Reading passage →

Will Multithreading be of any help here?

Quite new to Unity and C# I’m confused about a few things that I’m gonna state below. So, I have this function in a script which iterates over a list does some raycasts and physics based stuff. The size of list it iterates over also changes after every few seconds. The problem is that it gets invoked in FixedUpdate(), and sometimes the list has over 100s of items which causes excessive lag and framedrops. This creates visible spikes in the profiler like this: 2590052--181157--Capture.PNG So, using coroutines and threads came to my mind.

But, upon researching a bit, I came to know that Unity API is not thread-safe and I shouldn’t call Unity functions in another thread. Also, Using coroutines won’t make any sense either because they operate on the same core, right? Currently, I’m trying to reduce the amount of calculations and use efficient data structures with little or no avail. So, How should I go about it? Will using coroutines/multi threading be viable here?

Yes, that’s right. The Unity API is not thread-safe. So, you still can do multi-threading but you can’t use anything from Unity in your worker threads, you need to use your own data structures and functions or use an external thread safe library. Thought it’s still possible to do some work in threads and share the results with the main thread, therefore with Unity.

Coroutines are not technically threads. They runs on the main thread. A coroutine function is just spliced in several chunks and one chunk is executed per frame, in serial way not in parallel. Using coroutines, you would need to determine how to distribute your work over several frames.

I don’t know what you’re doing, but I’d be willing to bet that you can optimize the heck out of it to the point where you wouldn’t care about multithreading it. My current project is a boat simulator that iterates over hundreds of polygons to compute thousands of forces every physics cycle. It’s a heavy workload, but I just do it all in the main thread and it’s plenty fast enough, runs 400+ fps on a single monitor, 200 or so on triples and is quick enough for Oculus.

You mentioned lists, one trick is to just use a standard sized array or list that holds the maximum possible number of entries you could ever need, then compute and fill that structure. For instance in my boat sim I split every mesh triangle at the waterline into three sub triangles, so the number of triangles that are getting computations done on them is changing every frame. If I were trying to build up a list every time it would be horribly slow. Instead I just use a simple structure of arrays that are fixed size, then keep track of how many triangles are currently active. Then it’s just a loop through from 0 to however many there are that frame. Lots of code is run on every triangle and it’s not problem.

What to do →
1. In the forum thread on Unity multithreading, on which thread do coroutines run?
2. State whether each statement agrees with the forum thread on Unity multithreading. Answer yes or no for each, and quote the words of the thread that decide it.
(a) The Unity API is thread-safe.
(b) The function described in the opening post is invoked in FixedUpdate().
(c) In the boat simulator, every mesh triangle at the waterline is split into two sub triangles.
3. Rewrite the paragraph of the forum thread on Unity multithreading that begins "You mentioned lists" as a bulleted list that keeps its main facts.

Saved entries
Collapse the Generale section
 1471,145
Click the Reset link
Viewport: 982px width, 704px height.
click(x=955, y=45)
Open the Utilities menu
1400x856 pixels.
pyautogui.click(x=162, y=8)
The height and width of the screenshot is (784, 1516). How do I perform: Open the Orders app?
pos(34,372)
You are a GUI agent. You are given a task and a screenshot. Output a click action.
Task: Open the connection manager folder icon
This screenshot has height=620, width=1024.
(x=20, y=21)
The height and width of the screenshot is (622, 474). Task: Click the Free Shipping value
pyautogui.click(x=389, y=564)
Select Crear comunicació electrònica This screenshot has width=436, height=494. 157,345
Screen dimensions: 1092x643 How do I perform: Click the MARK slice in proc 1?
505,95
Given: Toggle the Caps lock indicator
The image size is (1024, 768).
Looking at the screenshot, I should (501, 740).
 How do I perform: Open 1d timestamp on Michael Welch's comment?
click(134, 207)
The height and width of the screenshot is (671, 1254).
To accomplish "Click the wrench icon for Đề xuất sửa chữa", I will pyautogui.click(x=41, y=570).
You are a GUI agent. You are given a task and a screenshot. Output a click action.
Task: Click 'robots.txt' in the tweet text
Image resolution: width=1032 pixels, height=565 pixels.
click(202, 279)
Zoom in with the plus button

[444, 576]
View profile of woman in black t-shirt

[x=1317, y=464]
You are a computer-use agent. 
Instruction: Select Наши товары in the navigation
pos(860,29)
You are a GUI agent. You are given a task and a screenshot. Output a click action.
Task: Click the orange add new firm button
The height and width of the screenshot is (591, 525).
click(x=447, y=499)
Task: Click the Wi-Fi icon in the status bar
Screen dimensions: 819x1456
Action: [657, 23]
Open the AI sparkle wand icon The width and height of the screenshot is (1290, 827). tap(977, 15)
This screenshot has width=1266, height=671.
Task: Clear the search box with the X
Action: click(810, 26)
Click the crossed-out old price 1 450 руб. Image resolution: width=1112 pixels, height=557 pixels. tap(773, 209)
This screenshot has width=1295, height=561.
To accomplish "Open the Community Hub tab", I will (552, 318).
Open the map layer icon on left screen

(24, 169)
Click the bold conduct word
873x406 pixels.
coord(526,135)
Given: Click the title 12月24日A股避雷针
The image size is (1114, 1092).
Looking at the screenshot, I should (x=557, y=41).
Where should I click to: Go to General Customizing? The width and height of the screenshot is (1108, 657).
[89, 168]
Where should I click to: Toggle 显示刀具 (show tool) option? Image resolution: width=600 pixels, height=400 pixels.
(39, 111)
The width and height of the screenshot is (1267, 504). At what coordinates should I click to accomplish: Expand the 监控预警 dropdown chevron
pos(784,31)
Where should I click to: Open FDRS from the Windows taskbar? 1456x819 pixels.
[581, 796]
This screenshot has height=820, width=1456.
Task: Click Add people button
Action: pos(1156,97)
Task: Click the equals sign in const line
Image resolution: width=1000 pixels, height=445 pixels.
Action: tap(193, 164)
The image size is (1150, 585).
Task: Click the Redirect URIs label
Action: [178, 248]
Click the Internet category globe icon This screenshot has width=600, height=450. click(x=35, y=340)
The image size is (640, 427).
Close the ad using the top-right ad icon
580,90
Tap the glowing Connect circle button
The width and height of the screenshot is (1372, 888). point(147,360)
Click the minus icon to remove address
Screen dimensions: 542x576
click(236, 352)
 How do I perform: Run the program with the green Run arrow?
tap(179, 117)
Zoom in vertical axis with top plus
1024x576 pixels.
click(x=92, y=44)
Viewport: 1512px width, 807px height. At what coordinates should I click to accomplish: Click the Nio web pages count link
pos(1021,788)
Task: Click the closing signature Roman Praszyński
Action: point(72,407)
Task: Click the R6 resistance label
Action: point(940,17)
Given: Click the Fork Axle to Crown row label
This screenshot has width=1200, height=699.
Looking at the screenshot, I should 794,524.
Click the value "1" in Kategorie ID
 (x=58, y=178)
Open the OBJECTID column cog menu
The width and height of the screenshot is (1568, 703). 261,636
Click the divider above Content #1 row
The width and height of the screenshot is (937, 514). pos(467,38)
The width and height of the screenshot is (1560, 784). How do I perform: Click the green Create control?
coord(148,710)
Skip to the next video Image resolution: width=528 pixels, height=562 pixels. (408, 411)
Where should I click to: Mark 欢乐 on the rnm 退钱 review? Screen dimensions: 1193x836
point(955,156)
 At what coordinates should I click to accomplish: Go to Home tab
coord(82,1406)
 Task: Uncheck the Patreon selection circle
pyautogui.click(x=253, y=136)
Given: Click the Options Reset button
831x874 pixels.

Solutions →
1. They run on the main thread.

2.
(a) No: "The Unity API is not thread-safe."
(b) Yes: "it gets invoked in FixedUpdate()"
(c) No: "I split every mesh triangle at the waterline into three sub triangles"

3.
- Use a standard-sized array or list that holds the maximum possible number of entries ever needed, then compute and fill that structure.
- In the boat simulator, every mesh triangle at the waterline is split into three sub triangles, so the number of triangles being computed changes every frame.
- Building up a list every time would be horribly slow.
- Instead, a simple structure of fixed-size arrays is used, along with a count of how many triangles are currently active.
- Each frame, a loop runs from 0 to the number of active triangles, and running lots of code on every triangle is no problem.